There is one common denominator between the names Metzger, Katzav, Resnick, Resnickovitz, Schechter, Shechtman, Shochet, Fleisher, Fleishman, Fleishocker, Schlachter, Miasnick, and Miaskovski; the origin for these is one and the same — these were all names in various languages assigned to butchers and ritual slaughterers.
Following the “noble” and “less-than-noble” names came a phase during which Jews were named according to their professions: Bader (bath attendant); Druckman (printer); Gewirtzhandler (spice merchant); Gartner (gardener); Lederer (tanner); Lehrer (teacher); Peltzman (furrier); Russhandler (horse merchant); Schnitzer and Schnitzler (wood carver); Schuster (shoemaker); Teitelman (date merchant); Wagner (wagon builder); Wexler and Chalfon (exchanger); Wohlshlanger (wool manufacturer), Tischler and Nager (carpenter); Blecher and Koznitz (tinsmith); Schmidt, Kovel, and Kovitz, (blacksmith); Sabag, Muller, and Malerosky (painter); Zaltzman (salt merchant); and many more.
Names that connote professions can be found not only among people of European descent; there are Yemenite families as well whose names are rooted in trades: Elendaf (mattress weavers); Greidi (locust gatherers); Meborat (explosives manufacturer); Madar (potter); Manjam (stargazer); Chadad (smith); and Mashat (wool comber).
Some names allude to professions that are exclusive to Jews. One such name appears in various forms: Kister, Klausner, Templer, Schuldiner, and Shamash, all of them meaning shamash, a synagogue sexton. Likewise, we have names such as Kantor, Singer, Schulsinger (which may have morphed into Schlesinger), Chazanov, Chazantzik, Chazanovski, Chazanian, Chazanski, all of them meaning chazan, a cantor.

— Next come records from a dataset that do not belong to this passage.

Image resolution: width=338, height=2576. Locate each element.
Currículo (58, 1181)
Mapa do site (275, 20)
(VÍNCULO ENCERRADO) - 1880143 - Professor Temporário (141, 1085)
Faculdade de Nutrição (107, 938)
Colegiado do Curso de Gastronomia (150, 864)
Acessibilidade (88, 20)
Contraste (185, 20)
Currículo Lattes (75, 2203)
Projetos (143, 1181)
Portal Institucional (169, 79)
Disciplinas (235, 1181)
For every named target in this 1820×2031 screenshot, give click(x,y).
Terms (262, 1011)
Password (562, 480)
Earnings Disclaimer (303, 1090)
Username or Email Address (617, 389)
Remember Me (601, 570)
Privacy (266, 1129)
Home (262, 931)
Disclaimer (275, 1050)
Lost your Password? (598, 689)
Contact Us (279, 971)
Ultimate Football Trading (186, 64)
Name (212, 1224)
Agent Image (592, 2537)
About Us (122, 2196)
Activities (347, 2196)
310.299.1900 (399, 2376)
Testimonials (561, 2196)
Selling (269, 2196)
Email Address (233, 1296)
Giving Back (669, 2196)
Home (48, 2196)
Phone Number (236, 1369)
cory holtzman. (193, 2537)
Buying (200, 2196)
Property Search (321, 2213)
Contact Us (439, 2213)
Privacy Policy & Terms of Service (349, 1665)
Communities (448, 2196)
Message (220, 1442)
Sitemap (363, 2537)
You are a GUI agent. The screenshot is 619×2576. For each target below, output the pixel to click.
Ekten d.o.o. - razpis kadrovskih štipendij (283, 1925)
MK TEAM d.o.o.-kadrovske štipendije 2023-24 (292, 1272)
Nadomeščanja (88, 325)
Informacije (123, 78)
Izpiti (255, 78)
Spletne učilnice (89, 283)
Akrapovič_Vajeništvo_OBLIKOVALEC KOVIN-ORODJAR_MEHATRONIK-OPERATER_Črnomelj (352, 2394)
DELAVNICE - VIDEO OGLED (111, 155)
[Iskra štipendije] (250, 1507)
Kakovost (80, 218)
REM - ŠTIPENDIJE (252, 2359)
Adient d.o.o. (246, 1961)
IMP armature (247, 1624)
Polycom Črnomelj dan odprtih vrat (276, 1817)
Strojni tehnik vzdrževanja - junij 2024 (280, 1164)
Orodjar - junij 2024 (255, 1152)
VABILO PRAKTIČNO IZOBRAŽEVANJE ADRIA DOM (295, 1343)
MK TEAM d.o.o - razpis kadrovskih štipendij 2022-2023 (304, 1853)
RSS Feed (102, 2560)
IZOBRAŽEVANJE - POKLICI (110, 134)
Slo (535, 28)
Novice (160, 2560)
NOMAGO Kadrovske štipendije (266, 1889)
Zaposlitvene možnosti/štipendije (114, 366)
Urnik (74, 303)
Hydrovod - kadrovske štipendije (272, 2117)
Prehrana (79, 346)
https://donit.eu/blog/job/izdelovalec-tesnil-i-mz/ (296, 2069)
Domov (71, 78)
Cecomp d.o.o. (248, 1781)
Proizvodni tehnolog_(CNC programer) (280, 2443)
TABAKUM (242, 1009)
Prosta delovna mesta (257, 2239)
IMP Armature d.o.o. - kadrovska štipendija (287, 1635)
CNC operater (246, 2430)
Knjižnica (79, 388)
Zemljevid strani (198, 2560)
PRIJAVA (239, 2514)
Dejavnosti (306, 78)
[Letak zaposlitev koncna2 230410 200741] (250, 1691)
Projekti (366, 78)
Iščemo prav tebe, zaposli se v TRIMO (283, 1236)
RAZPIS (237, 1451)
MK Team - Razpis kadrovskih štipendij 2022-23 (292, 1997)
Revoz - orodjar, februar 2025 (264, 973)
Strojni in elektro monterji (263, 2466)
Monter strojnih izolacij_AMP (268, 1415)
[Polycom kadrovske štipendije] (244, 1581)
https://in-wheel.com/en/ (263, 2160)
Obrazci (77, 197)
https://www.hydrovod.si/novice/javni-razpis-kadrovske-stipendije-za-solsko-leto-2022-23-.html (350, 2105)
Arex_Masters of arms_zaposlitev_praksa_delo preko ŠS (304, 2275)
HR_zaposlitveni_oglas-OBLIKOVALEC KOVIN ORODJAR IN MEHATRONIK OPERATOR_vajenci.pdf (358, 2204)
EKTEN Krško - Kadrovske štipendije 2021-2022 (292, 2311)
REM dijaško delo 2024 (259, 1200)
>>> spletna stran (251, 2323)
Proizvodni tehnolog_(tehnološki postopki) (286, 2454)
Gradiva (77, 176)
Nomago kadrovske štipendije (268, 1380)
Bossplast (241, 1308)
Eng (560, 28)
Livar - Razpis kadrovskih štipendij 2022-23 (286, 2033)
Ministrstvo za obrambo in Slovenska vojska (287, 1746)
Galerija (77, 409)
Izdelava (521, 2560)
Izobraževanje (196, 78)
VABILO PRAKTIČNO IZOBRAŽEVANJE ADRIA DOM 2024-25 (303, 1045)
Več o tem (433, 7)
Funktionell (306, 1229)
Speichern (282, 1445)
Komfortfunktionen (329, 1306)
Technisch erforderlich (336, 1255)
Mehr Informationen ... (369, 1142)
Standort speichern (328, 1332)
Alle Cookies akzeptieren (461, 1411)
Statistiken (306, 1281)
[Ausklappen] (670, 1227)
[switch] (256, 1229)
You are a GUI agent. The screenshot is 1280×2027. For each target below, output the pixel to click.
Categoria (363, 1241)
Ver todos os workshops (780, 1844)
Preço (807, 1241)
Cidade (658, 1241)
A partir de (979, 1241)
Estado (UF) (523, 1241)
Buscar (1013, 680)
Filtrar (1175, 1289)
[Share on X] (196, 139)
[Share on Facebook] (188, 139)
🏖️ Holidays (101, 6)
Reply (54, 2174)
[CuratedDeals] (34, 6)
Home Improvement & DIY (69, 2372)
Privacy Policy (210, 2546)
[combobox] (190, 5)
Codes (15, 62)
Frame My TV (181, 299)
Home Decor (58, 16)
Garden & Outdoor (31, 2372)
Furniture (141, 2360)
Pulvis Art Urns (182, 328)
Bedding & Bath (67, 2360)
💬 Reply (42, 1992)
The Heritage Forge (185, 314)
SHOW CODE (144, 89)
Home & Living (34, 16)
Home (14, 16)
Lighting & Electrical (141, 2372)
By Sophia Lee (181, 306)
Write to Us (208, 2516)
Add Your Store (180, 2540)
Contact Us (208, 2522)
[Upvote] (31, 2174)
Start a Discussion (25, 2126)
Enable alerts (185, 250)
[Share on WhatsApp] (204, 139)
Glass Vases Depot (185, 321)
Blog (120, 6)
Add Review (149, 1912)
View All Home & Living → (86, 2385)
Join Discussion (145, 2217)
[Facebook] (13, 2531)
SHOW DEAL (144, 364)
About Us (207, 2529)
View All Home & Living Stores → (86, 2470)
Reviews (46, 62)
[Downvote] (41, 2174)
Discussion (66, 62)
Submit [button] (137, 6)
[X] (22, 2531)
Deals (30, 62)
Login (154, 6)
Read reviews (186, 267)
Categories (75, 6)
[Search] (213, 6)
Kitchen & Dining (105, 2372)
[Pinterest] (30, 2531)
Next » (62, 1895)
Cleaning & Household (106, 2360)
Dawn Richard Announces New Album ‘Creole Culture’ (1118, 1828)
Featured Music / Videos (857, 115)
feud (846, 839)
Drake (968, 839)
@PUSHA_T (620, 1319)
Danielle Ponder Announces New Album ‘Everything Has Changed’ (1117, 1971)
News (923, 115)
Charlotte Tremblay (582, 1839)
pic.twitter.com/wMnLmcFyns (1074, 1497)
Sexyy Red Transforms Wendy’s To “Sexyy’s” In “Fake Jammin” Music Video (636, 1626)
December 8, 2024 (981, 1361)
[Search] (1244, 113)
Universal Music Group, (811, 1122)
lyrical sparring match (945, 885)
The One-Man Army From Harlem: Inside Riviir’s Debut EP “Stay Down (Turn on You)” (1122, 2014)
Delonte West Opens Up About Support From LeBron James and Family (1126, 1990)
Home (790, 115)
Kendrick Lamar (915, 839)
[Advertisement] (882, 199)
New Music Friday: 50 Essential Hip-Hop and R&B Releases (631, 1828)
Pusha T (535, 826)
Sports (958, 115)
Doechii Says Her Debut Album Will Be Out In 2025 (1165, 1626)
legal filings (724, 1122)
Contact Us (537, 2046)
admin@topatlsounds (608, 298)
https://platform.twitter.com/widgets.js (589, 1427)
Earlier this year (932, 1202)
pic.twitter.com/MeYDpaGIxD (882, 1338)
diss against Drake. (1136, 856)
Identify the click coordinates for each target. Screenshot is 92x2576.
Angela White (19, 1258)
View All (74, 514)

Sometimes you can tell the geographical origin of a name by its ending. Names that end with “yan” (Chakakyan) usually stem from Persia, “ski” (Abramski) originates from Russia and Poland, “er” (Posner) and “son” (Jacobson) usually suffix German names, and “itzki” (Koshitzki) and “sko” (Hirsko) come from Romania.
But there are exceptions to every rule. Avraham Stahl once asked a Jew of Moroccan descent if his name, Lavski, with its Eastern European suffix, might testify to Ashkenazic roots. But what Stahl learned was that the name Lavski was formed from the words “al Vaski,” referring to the city Vaska in Northern Spain.
The name Aptaker, which means pharmacist in German, is of Eastern Europe origin but has a very similar counterpart, Aptakar, in India where it is a “geographical” surname.
In many Jewish names one could find the name of the person’s hometown (Frankfurter, Toledano, Posner, Heilpern, Alfasi), names that were given based on the father’s first names (Abramowitz, Davidson) and sometimes the mother’s (Sirkis, Rivkin, Eideles). There are names that hint at their original bearer’s personality: Abulafia (big man), Gutman (good man), Altman (old man). There are some that are even an anagram of an earlier family name; the name Weil in Hebrew (vov-yud-lamed)is an anagram of Levi (lamed-vav-yud).